Made of wood, canvas, paint, and aluminum, my work frequently occupies the traditional space of painting and implements several of the medium’s favored tools: illusory space, line work, and explosive color. By rejecting the conservatism of the rectangle in favor of the freedom and unpredictability of shaped canvases, I incorporate the sculptural notions of form, fit, and negative space that underpin my works’ larger formal identities.
Canvases knock into each other, elbow for space, tumble, float, and coalesce into larger forms. Immaterial shapes appear out of the negative space drawn by the edges of multiple canvases. Slender gaps between canvases absorb light, making dark line-work from the circumstance of object placement.
Shapes, both physical and illusory, interact in multiple dimensions. Inflexible forms made of wooden strainers and tense canvas push into and off one another as they simultaneously click into a crisp yet imperfect whole. Bands of paint often walk the perimeters of my shapes; they measure, pace, and underscore the physicality of each canvas, then break free and extend across a border into a neighboring canvas, creating an image of concurrent division and unification.
Recent works made of stacked canvas-wrapped bars cascade downward and often curve off the wall, extending my interest in challenging normative concepts of what a painting can be, further blurring the line between painting and sculpture.

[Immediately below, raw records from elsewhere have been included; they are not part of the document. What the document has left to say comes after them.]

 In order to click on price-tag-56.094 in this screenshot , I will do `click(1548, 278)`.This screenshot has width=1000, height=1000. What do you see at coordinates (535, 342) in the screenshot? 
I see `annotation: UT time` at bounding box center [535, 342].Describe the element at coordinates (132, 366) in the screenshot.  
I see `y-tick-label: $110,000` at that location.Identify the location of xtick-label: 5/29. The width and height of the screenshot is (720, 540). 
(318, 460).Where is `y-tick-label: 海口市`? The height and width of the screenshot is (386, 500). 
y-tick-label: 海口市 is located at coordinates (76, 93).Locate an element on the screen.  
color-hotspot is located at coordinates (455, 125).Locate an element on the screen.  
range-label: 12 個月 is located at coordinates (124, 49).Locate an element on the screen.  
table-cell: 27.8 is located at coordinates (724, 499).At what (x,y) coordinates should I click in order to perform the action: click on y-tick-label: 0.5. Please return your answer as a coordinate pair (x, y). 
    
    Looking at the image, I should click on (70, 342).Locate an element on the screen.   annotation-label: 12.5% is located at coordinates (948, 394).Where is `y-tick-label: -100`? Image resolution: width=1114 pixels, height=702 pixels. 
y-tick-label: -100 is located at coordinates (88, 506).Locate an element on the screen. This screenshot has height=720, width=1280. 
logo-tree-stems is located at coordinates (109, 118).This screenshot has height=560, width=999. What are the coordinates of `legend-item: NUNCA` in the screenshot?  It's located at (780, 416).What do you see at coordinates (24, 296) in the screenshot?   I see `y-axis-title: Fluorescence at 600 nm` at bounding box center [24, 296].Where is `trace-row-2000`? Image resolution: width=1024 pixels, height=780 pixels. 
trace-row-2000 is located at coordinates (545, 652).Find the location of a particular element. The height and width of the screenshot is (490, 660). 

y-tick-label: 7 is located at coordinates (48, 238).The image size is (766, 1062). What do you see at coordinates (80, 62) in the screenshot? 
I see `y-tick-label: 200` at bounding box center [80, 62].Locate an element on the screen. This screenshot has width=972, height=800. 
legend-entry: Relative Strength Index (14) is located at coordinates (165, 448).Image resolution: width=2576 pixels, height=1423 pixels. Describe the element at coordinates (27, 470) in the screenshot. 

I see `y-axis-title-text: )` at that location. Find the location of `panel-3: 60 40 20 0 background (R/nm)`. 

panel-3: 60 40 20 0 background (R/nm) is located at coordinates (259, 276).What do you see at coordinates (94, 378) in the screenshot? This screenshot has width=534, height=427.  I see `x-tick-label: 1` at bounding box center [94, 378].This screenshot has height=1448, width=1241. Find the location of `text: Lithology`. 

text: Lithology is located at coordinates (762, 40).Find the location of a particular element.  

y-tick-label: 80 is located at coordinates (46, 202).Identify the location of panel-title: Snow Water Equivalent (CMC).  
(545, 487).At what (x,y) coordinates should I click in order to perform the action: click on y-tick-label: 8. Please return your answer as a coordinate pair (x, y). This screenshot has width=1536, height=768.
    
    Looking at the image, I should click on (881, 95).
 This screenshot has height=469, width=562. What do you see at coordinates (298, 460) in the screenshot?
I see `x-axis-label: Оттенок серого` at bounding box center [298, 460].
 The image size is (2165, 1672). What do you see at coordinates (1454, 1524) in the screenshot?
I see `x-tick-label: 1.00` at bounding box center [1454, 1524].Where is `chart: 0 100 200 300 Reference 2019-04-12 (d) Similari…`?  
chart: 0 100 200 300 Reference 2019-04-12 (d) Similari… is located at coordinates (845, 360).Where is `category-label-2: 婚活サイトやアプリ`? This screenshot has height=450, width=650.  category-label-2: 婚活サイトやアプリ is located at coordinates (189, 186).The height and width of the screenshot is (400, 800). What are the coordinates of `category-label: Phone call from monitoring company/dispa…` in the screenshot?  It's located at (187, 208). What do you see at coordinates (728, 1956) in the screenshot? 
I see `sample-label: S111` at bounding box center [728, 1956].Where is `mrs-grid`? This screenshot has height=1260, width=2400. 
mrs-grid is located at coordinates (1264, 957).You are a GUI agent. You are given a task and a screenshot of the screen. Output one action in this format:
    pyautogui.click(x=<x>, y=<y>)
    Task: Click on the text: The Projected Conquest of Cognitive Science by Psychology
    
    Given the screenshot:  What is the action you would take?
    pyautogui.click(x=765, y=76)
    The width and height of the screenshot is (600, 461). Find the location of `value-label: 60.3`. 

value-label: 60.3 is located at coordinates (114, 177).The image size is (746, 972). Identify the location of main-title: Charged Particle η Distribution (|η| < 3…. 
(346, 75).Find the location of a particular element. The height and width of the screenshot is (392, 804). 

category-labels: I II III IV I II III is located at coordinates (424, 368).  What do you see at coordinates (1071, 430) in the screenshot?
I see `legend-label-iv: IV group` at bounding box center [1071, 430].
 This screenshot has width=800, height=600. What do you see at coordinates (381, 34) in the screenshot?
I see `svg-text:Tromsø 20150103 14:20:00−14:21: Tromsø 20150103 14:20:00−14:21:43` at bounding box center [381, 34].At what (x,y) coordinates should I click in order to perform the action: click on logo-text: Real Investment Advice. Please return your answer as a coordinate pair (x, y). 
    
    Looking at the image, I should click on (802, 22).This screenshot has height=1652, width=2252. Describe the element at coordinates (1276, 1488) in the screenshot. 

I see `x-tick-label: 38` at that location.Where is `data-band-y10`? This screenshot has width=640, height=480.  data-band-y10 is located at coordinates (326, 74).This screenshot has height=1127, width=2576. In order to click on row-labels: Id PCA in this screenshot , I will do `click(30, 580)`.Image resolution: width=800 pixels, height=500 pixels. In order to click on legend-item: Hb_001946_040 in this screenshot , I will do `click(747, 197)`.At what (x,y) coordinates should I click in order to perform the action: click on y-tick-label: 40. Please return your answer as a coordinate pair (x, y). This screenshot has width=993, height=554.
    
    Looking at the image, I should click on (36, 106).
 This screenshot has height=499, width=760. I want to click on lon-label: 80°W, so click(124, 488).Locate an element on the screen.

Some in this body of work utilize dyed yarn as a mechanism for introducing line and color to a composition through means other than applying paint, an embrace of the ever-widening expanse of contemporary art materials.
I make work that considers multiplicity, family, community, and division. Connecting fragments into a whole creates an image that probes the radical multiplicity of identity—the neighborhood of the self. My work is made of constituents that may fit or clash, and borders that divide space yet are soft enough to be broken in a drive for unity.
Ryan J. Brady was born in Avenel, New Jersey. He has lived and worked in New York since 2008. Brady received a BFA in Visual and Critical Studies from The School of Visual Arts in 2012, earning The Rhodes Family Award for Outstanding Achievement in Multidisciplinary Studio Practices. In 2011, sculptor Steve Keister introduced Brady to Betty Woodman, and he worked in her studio until her death in 2018, an immersion into a life organized around art-making that has informed his practice immensely. In 2020, Brady had a solo show at Equity Gallery in New York, NY, and his work has been included in two-person shows in New York as well as group shows in New York, Brooklyn and Miami. Brady completed a public sculpture in 2011 that continues to stand on the Delanco Camp grounds in the Pine Barrens of New Jersey. His work is included in the collection of the Memorial Sloan Kettering Cancer Center, New York, NY and private collections in New York, New Jersey, Washington D.C., California, Florida, Colorado and Oregon.